▶ **Saved entries**:

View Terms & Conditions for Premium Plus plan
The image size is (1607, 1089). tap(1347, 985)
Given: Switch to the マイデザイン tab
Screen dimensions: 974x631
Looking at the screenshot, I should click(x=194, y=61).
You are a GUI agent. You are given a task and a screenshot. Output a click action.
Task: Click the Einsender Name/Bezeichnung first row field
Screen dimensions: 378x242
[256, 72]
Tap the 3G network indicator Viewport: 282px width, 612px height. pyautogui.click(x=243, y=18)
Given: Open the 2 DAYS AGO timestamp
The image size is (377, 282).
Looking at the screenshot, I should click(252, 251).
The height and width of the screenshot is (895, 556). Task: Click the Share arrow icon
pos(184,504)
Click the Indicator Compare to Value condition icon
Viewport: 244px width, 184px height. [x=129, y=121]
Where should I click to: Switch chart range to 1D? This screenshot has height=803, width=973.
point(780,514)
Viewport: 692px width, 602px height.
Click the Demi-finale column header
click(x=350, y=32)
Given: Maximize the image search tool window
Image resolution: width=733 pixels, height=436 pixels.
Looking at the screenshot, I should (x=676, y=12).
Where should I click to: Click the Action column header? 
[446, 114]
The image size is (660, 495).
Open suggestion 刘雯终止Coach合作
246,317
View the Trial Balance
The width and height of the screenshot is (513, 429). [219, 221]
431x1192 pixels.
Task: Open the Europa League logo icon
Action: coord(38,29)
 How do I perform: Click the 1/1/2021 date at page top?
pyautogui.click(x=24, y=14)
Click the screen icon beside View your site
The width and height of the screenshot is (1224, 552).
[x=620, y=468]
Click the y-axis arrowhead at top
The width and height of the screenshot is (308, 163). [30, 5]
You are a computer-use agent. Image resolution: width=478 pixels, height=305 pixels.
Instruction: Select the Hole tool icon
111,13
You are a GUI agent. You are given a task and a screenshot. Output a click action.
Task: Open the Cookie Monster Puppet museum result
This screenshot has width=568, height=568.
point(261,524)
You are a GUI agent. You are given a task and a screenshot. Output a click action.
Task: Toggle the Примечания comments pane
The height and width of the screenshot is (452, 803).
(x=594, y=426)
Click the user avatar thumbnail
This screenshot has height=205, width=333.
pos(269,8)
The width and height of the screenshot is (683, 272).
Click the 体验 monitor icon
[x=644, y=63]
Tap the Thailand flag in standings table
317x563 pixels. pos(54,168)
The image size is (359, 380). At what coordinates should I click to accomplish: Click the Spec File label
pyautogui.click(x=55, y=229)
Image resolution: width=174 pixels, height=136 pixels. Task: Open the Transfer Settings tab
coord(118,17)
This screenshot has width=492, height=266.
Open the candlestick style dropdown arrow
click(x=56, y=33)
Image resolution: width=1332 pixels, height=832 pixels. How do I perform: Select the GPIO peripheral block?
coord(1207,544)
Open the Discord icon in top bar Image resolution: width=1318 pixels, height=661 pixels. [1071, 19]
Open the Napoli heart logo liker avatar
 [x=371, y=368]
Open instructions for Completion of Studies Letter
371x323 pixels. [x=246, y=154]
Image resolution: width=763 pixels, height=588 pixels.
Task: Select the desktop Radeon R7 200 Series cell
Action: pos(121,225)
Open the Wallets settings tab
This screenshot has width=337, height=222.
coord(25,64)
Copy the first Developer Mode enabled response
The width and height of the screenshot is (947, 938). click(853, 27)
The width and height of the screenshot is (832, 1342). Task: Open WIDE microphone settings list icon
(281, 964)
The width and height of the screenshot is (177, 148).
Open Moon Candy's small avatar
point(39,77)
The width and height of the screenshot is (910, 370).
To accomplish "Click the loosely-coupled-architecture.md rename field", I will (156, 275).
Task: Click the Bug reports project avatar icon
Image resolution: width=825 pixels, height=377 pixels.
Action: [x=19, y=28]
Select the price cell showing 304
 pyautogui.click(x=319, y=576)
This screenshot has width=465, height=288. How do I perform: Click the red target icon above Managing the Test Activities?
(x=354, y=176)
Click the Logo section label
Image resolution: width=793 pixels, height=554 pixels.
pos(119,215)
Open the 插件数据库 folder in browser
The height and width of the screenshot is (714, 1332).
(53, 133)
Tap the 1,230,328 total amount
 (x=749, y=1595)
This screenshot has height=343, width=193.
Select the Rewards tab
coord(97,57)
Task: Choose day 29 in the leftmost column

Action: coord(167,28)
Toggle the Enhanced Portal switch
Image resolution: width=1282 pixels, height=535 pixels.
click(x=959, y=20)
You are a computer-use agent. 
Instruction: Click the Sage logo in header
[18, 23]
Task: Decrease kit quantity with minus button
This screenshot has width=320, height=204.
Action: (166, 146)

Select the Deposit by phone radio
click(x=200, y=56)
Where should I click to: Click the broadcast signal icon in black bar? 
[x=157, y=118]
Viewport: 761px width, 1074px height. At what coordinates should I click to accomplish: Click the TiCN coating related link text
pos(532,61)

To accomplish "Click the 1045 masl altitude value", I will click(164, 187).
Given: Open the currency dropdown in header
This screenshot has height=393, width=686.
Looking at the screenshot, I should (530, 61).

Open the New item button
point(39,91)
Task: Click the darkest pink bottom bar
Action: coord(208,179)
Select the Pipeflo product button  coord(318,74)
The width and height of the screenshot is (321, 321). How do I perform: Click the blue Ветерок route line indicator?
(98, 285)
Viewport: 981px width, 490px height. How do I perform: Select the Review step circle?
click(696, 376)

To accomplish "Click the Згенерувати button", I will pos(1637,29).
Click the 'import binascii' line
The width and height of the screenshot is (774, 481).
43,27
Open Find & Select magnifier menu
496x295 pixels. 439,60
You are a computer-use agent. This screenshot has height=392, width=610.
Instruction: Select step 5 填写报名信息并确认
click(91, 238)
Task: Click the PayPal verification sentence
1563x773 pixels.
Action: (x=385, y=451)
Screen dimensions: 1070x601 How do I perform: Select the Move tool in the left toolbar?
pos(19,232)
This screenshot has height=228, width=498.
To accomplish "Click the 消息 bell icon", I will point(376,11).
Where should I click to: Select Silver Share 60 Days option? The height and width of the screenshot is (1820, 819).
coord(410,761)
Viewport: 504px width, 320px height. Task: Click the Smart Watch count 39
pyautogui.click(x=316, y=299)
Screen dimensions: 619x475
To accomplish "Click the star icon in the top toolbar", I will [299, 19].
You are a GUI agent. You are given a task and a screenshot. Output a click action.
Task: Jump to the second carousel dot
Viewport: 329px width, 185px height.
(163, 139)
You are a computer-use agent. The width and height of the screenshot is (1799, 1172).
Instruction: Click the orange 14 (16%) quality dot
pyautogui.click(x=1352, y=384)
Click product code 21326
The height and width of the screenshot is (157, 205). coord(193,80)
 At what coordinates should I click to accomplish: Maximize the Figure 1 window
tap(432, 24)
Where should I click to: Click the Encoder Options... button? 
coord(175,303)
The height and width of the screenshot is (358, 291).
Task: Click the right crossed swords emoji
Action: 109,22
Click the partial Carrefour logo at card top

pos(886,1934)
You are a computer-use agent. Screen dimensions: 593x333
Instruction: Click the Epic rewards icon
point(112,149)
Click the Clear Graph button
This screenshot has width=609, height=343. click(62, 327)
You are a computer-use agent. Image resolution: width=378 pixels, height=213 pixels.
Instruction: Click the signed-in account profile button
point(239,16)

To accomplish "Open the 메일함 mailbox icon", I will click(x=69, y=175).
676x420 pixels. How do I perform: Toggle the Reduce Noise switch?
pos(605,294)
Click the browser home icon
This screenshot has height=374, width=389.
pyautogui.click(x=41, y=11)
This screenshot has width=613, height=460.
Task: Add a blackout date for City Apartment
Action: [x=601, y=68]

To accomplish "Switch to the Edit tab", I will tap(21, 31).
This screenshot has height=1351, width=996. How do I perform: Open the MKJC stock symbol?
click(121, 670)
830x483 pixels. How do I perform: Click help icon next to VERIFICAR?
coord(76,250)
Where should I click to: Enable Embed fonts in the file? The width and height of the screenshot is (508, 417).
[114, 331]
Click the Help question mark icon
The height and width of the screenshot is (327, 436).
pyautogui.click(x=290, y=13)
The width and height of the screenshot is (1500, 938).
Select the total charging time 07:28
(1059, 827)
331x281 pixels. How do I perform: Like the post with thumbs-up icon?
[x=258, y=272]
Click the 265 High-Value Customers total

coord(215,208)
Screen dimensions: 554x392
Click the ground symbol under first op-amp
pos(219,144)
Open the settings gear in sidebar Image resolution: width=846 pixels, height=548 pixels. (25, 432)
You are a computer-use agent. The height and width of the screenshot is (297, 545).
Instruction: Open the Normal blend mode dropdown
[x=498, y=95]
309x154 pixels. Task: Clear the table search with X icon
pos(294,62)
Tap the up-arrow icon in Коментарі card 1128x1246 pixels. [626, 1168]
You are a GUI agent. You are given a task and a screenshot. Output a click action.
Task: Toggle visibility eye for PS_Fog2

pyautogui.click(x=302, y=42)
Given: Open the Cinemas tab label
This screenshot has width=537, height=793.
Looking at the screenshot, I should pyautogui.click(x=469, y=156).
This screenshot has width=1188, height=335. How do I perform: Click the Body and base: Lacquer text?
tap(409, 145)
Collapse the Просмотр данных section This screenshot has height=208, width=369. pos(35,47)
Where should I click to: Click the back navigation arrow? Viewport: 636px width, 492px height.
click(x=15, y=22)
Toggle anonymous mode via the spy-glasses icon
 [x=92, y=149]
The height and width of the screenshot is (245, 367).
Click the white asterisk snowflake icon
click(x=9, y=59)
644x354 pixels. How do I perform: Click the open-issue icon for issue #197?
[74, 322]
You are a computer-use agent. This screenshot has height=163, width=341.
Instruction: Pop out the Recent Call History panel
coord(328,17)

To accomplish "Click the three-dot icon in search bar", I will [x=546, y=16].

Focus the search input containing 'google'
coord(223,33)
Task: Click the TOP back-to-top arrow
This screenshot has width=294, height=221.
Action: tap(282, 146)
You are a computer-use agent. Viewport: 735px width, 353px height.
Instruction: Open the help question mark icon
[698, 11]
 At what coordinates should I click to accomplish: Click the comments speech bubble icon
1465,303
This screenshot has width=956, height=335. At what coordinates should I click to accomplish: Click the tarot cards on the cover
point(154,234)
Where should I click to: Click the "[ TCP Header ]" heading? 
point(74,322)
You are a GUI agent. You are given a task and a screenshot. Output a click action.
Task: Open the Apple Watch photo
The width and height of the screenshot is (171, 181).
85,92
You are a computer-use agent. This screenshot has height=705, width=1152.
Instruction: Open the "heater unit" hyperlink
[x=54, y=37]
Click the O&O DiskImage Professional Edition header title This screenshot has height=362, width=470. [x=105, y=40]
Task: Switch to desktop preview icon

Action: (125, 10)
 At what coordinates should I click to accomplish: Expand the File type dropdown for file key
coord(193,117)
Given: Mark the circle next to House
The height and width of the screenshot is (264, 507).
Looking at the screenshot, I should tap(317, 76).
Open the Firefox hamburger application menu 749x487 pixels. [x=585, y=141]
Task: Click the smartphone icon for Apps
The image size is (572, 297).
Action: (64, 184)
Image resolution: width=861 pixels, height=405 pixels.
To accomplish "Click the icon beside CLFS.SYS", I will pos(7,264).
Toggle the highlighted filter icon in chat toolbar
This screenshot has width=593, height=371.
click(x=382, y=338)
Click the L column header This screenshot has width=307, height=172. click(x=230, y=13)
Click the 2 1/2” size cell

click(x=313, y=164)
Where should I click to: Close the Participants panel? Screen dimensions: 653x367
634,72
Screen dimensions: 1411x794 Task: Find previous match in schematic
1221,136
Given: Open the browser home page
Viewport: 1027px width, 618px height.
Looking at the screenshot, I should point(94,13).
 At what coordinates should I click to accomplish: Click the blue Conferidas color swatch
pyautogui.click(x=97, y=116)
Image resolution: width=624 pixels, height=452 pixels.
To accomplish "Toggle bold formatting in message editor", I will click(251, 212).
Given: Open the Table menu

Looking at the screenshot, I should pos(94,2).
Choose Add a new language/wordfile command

▶ **WHAT YOU SHOULD DO**:
Please return only the lines above, starting at the line that has "Select the Pipeflo" and ending at the line that has "Click the 'import binascii' line", keeping both and leaving each one unchanged.

▶ **RESPONSE AREA**:
Select the Pipeflo product button  coord(318,74)
The width and height of the screenshot is (321, 321). How do I perform: Click the blue Ветерок route line indicator?
(98, 285)
Viewport: 981px width, 490px height. How do I perform: Select the Review step circle?
click(696, 376)

To accomplish "Click the Згенерувати button", I will pos(1637,29).
Click the 'import binascii' line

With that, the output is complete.